Towards Bayesian Inversion for Large-Scale Antarctic Ice Sheet Flow

4 p.m., Friday, Feb. 28, 2014
Room 2211, G.G. Brown Building, 2350 Hayward

The flow of ice from the interior of polar ice sheets is the primary contributor to projected sea level rise. One of the main difficulties faced in modeling ice sheet flow is the uncertain spatially-varying boundary condition that describes the resistance to sliding at the base of the ice. Satellite observations of the surface ice flow velocity, along with a model of ice as a creeping incompressible non-Newtonian fluid, can be used to infer the uncertain basal sliding parameter field. We approach this ill-posed inverse problem using both regularization theory as well as Bayesian methods. The latter provide a systematic framework to infer not only the basal sliding parameters, but also the associated uncertainty.

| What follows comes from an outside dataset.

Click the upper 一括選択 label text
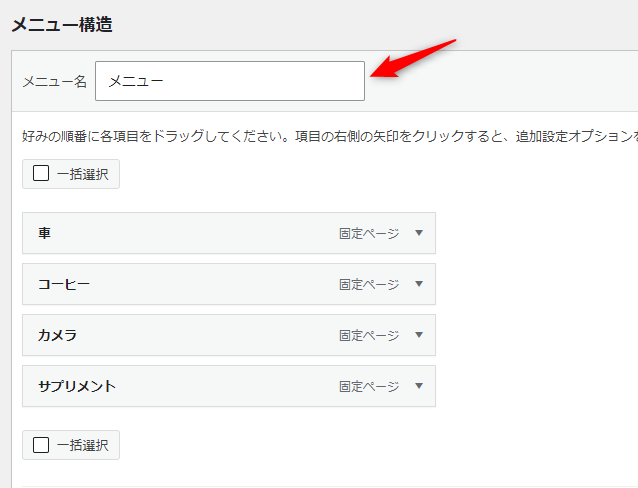638x488 pixels. [x=83, y=173]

However, solution of Bayesian inverse problems via conventional MCMC sampling methods remains prohibitive for expensive models and high-dimensional parameters.  Observational data, while large-scale, typically can provide only sparse information on model parameters. Based on this property we design MCMC methods that adapt to the structure of the posterior probability and exploit an effectively-reduced parameter dimension, thereby rendering Bayesian inference tractable for high-dimensional Antarctic ice sheet flow inverse problems.

This work is joint with Tobin Isaac, James Martin, Noemi Petra, and Georg Stadler.

Ghattas’ talk is co-sponsored by the Department of Mechanical Engineering.